To make the mushroom response easy to interpret and recognize by participants, the same algorithm was used for each group, arranged to be played by one or two people. In testing, we observed that playing several mushrooms in quick succession would produce a confusing flurry of notes, so musical responses are disabled until the last few notes are played. In this way, it’s easy for people discover the interactivity.

When no one is playing the mushrooms, they will sometimes randomly emit a short burst of notes. This is what we call the Attract Mode: inviting guests to play.
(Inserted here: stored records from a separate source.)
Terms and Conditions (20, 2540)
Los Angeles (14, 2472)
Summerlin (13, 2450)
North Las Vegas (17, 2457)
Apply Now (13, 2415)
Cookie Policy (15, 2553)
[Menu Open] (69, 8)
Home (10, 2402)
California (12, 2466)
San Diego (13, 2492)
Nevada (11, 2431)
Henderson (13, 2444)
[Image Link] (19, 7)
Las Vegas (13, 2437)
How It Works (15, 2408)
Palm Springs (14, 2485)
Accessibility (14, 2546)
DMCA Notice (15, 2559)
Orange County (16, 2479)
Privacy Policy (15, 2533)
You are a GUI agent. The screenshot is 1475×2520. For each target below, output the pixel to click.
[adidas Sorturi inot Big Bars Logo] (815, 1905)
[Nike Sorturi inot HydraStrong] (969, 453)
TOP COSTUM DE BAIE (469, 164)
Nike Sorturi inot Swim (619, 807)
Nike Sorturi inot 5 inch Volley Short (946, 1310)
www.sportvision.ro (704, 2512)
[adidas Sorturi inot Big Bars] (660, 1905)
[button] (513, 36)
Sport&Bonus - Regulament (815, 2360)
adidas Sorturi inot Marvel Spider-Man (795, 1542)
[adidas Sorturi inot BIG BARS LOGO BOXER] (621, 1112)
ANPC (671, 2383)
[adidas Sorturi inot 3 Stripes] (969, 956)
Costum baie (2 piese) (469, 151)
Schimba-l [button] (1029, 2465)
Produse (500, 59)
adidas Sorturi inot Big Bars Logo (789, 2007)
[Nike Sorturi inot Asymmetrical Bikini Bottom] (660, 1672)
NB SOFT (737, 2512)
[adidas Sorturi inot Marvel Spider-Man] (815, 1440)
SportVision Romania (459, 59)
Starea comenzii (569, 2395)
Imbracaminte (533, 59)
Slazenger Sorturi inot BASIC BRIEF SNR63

When several people tap the mushrooms, the combined sounds fit together musically within the forest soundscape, creating a shared experience with friends and strangers.

Combining participant agency with sharing was a little tricky. Each mushroom is a molded plastic shell with an accelerometer connected to a Teensy microprocessor which analyzes the percussive wave form and sends OSC messages to Max. In prototyping, we realized the vibrations and sounds from one mushroom could trigger other mushrooms, and this obscured a participant’s action. Placing each mushroom’s speaker in a separate box, and isolating each mushroom with a foam gasket helped. Those physical interventions reduced the vibrations enough to use a simple amplitude threshold to filter out crosstalk.

We also wanted each mushroom response to respond to the intensity of a tap, to enhance the sense of agency of a participant. Measuring the initial impulse proved inaccurate; we really needed to average the amplitude over a period of about 40ms. But waiting to trigger the note reduced the sense of agency. The solution? Trigger a note at the very first signal exceeding the threshold, playing the attack portion of the note at full volume and triggering its associated light. Then, after the 40ms measurement period, update the overall loudness of the rest of the note. In Max, I used the MIDI notes to poly~ to play each note (and its delayed responses), combined with poly~’s “notemessage” message to tell the already-playing note to update its gain. Testers were delighted at the immediacy and responsiveness of the play.

The participant’s taps are rewarded with a low-latency sense of agency, but all the delayed notes are quantized so that multiple players are harmoniously sharing.

The success of this mushroom project underscores the value of prototyping, user-testing, and design iteration at every step. User feedback was collected with the original Max patch and mushroom prototype, followed by studio testing of all the sensor hardware, microprocessor software, and Cathy Laughlin’s lighting software in Meow Wolf studios. By the time we went to install onsite in Texas, the work was mounting, low-voltage cabling, testing, and adjusting overall levels and sound mix.